Exercise objective
In the records below, find the line that contains "Where should I". Retype that line and all the lines after it through the end, leaving out the pictures.

Source data
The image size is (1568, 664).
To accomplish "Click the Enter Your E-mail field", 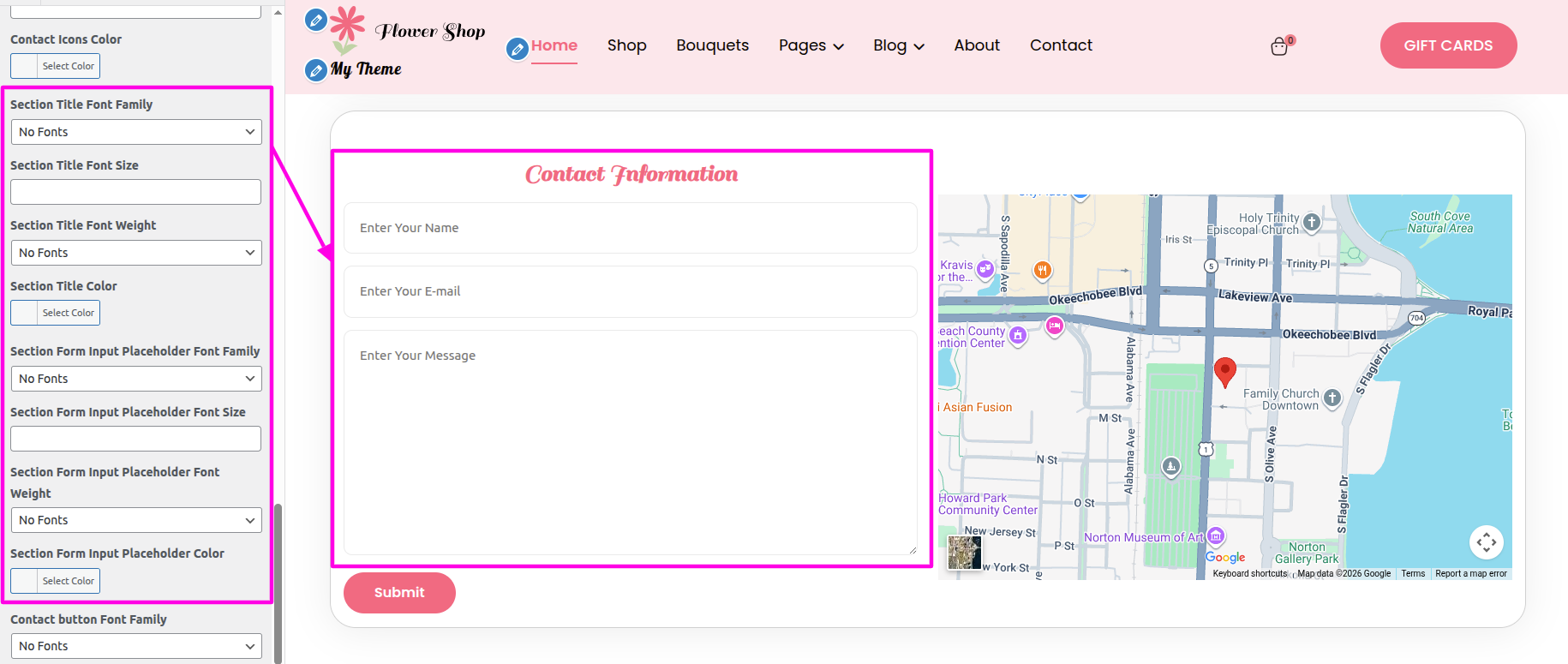I will 630,291.
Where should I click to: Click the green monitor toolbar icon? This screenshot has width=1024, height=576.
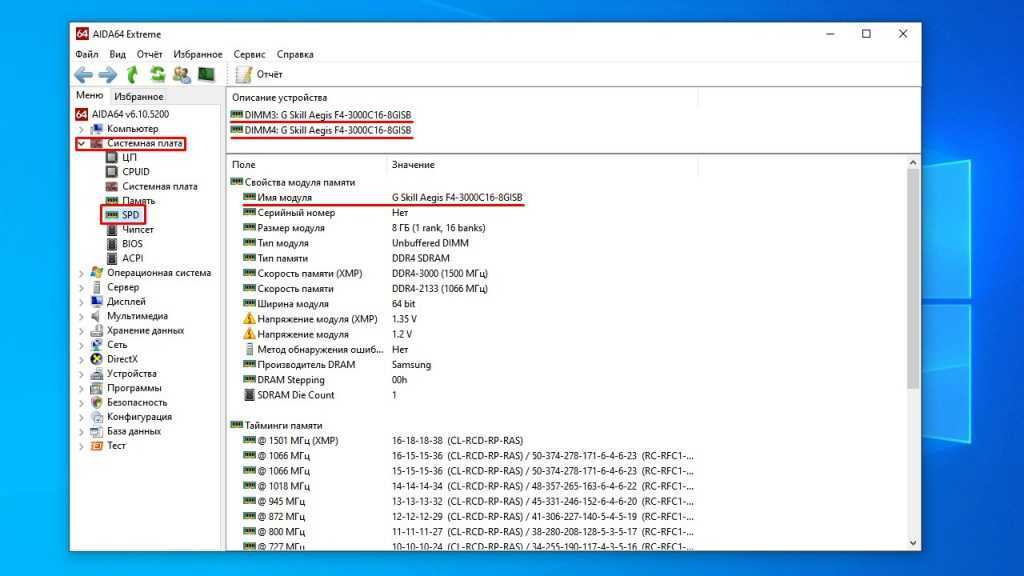[206, 75]
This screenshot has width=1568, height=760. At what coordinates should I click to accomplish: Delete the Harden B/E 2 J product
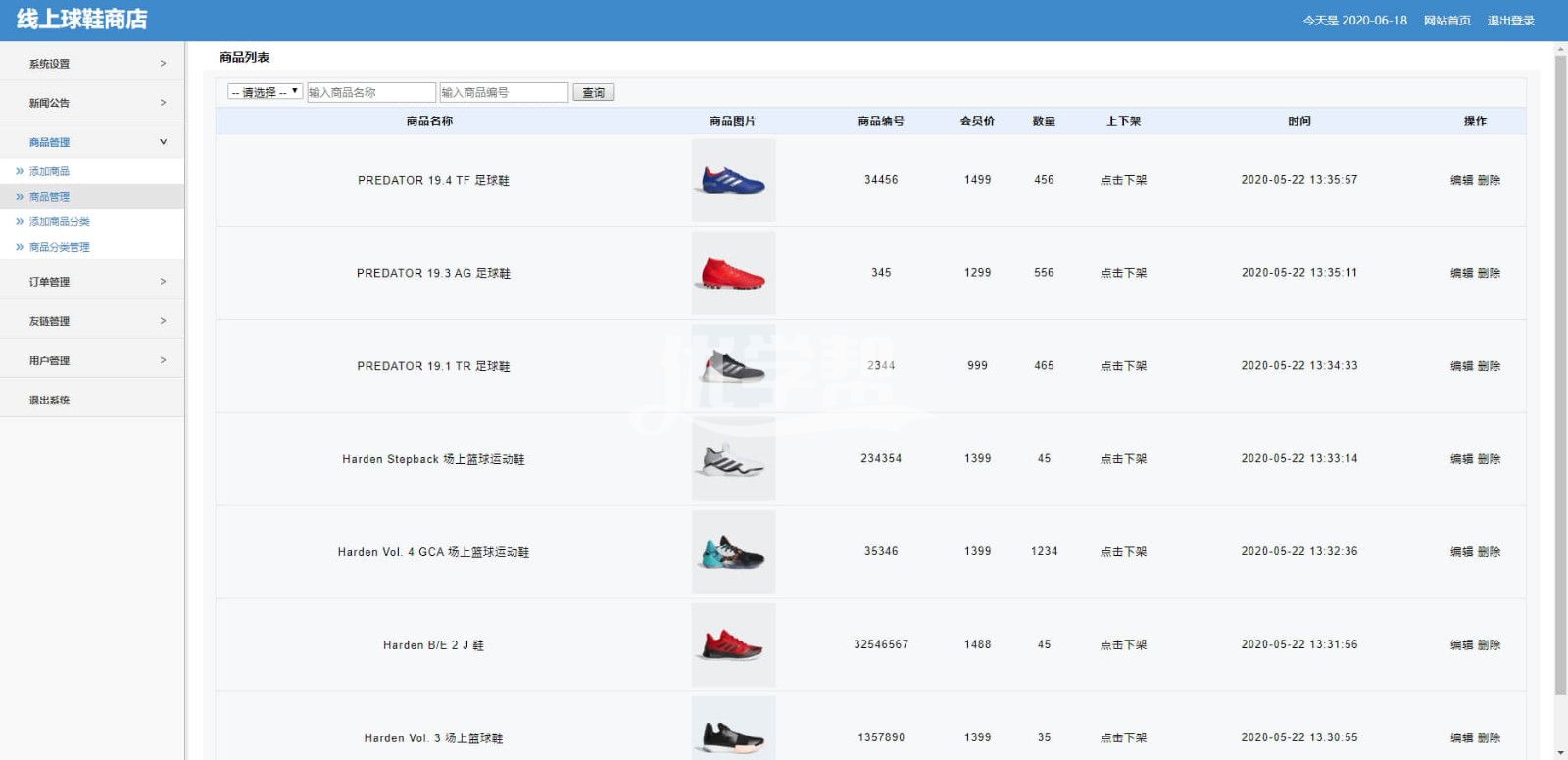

Solution
Where should I click to: Click the green monitor toolbar icon? This screenshot has width=1024, height=576.
[206, 75]
This screenshot has width=1568, height=760. At what coordinates should I click to accomplish: Delete the Harden B/E 2 J product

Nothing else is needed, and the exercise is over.